The Monetary Authority of Singapore (MAS) has capped the tenure for all new residential property loans at 35 years and imposed strict loan-to-value (LTV) limits for loans exceeding 30 years.
In effect since 6 October, the new rules apply to all home loans for HDB flats and private properties. The move is in line with the government’s aim to ensure long-term stability and prevent a price bubble in the property market.
The rules also apply to refinances as well as loans taken out by individual and non-individual borrowers.

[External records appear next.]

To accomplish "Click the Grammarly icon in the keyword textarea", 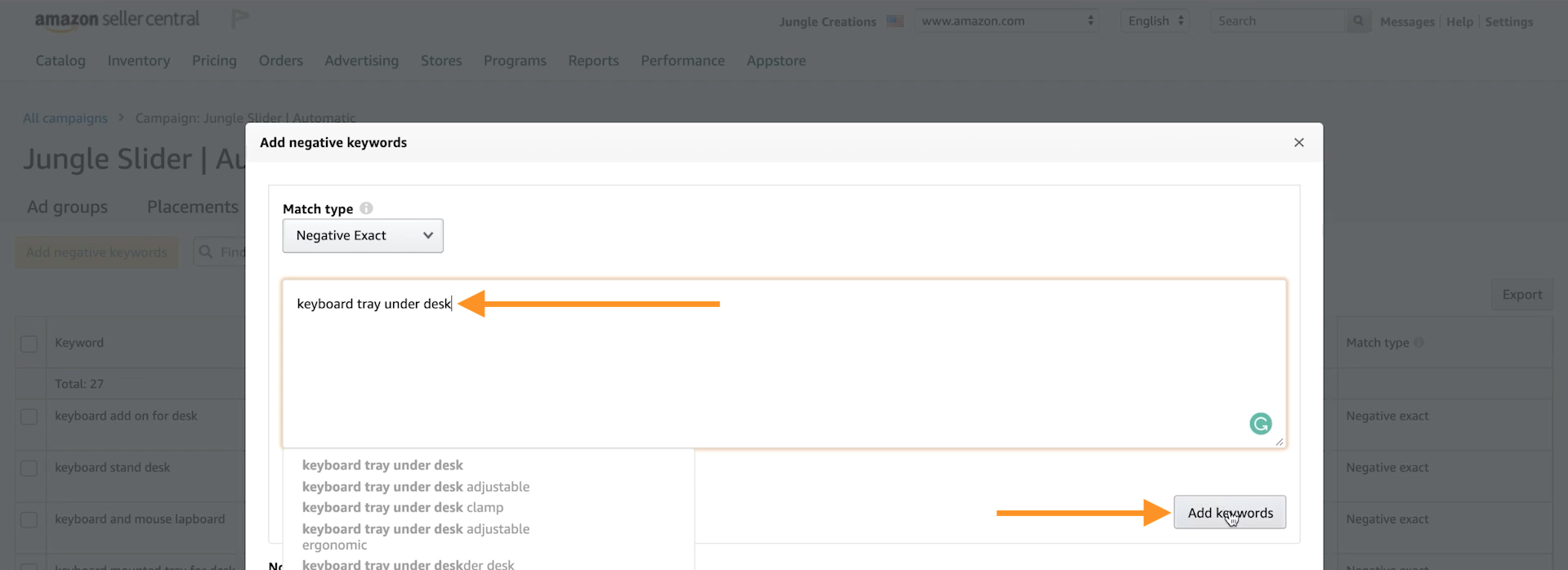I will (1260, 423).
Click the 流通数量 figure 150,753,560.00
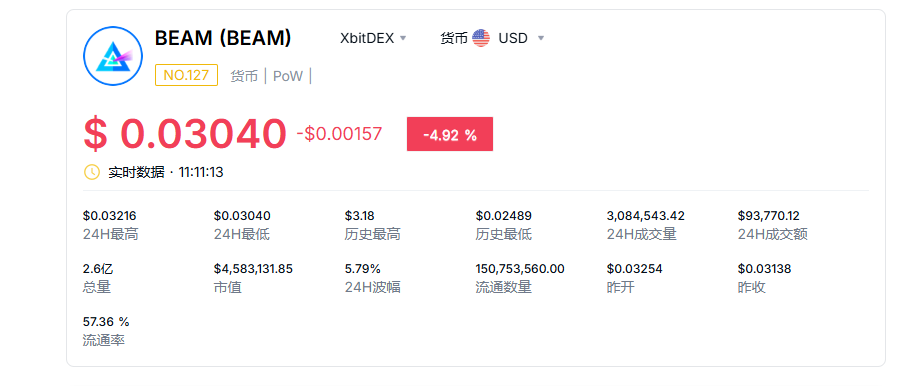This screenshot has width=918, height=386. [x=520, y=269]
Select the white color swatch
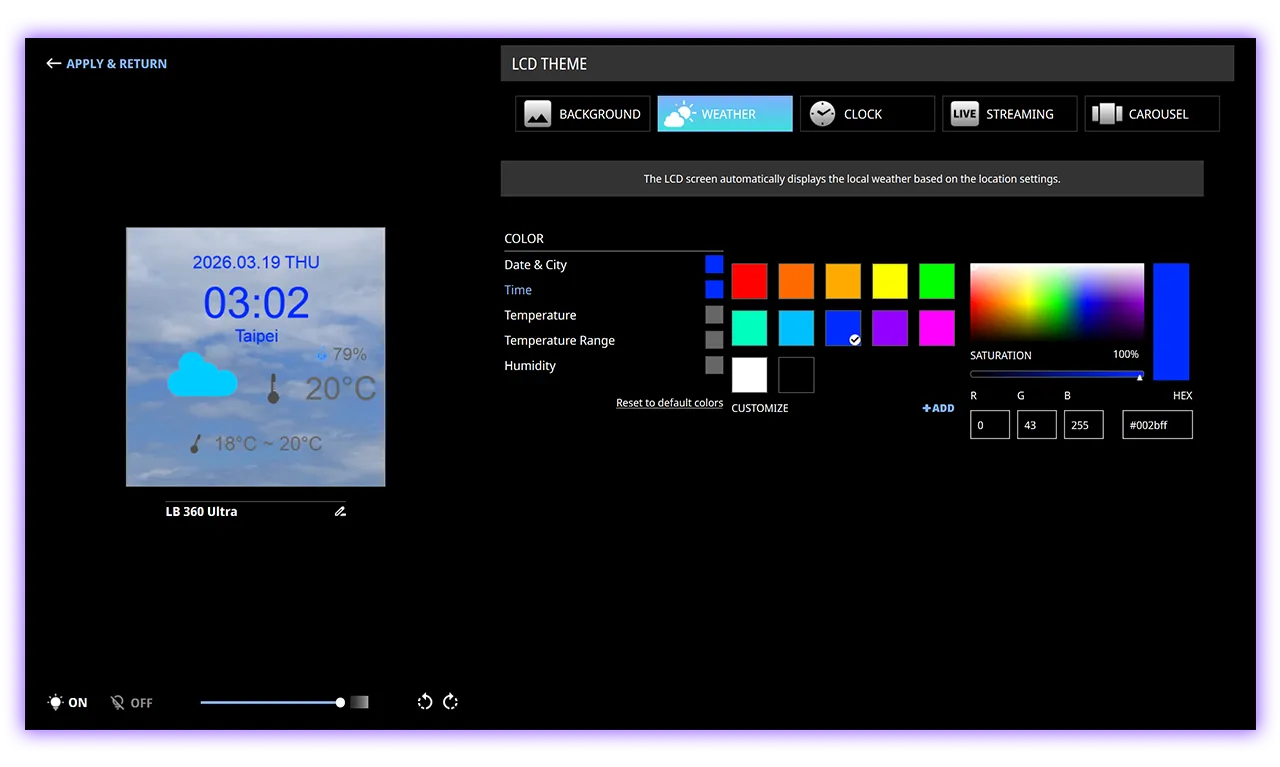 click(749, 375)
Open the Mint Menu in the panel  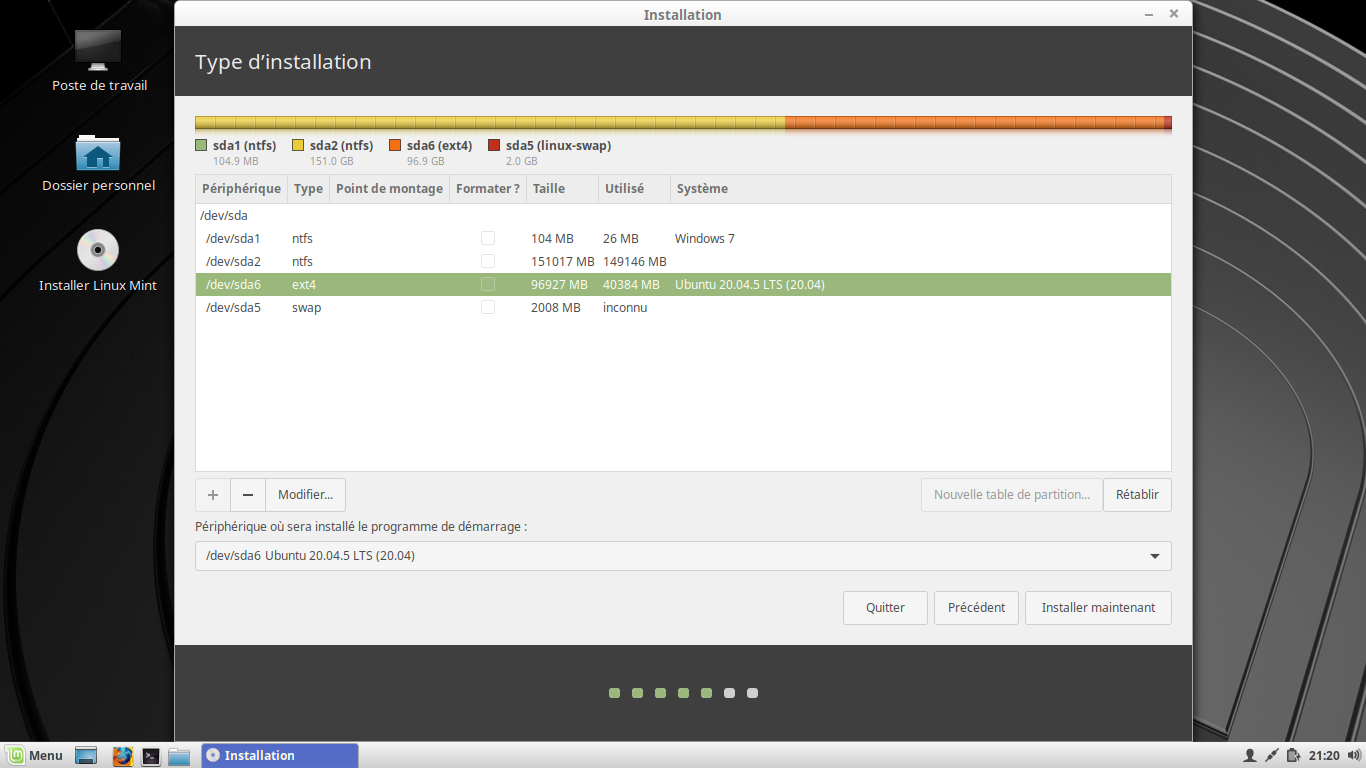coord(36,756)

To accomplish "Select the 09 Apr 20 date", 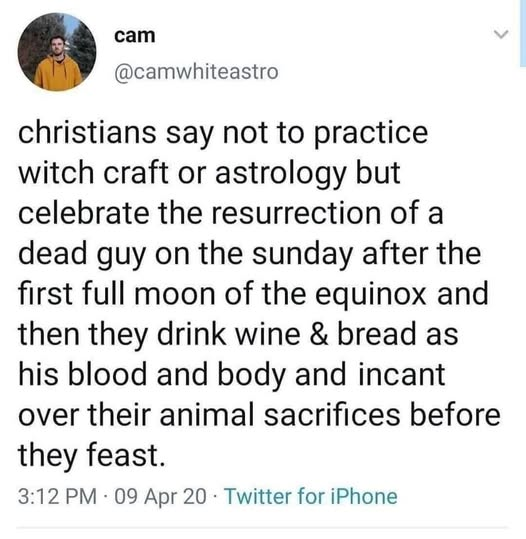I will 161,496.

MAS has also lowered the LTV ratio on new home loans for individual borrowers whose tenures surpass 30 years, or extend beyond the retirement age of 65 years.
Under such circumstances, the maximum LTV ratio for an individual borrower with one or more outstanding loans is 40 percent; while for an individual borrower with no outstanding loan, it stands at 60 percent.
In addition, MAS slashed the LTV ratio for loans to non-individual borrowers from 50 to 40 percent.
Meanwhile, the Real Estate Developers’ Association of Singapore (REDAS) said: “Based on past experience, not many buyers take long tenure loans. REDAS is of the view that the new cap limit will not have significant impact on the property market.”
Finance Minister and MAS Chairman Tharman Shanmugaratnam said: “Monetary conditions worldwide are far from normal. QE3 and low interest rates have made credit easy, but this will eventually change.”
“We are taking this step now to require more prudent lending, and will continue to watch the property market carefully. We will do what it takes to cool the market, and avoid a bubble that will eventually hurt borrowers and destabilise our financial system,” he added.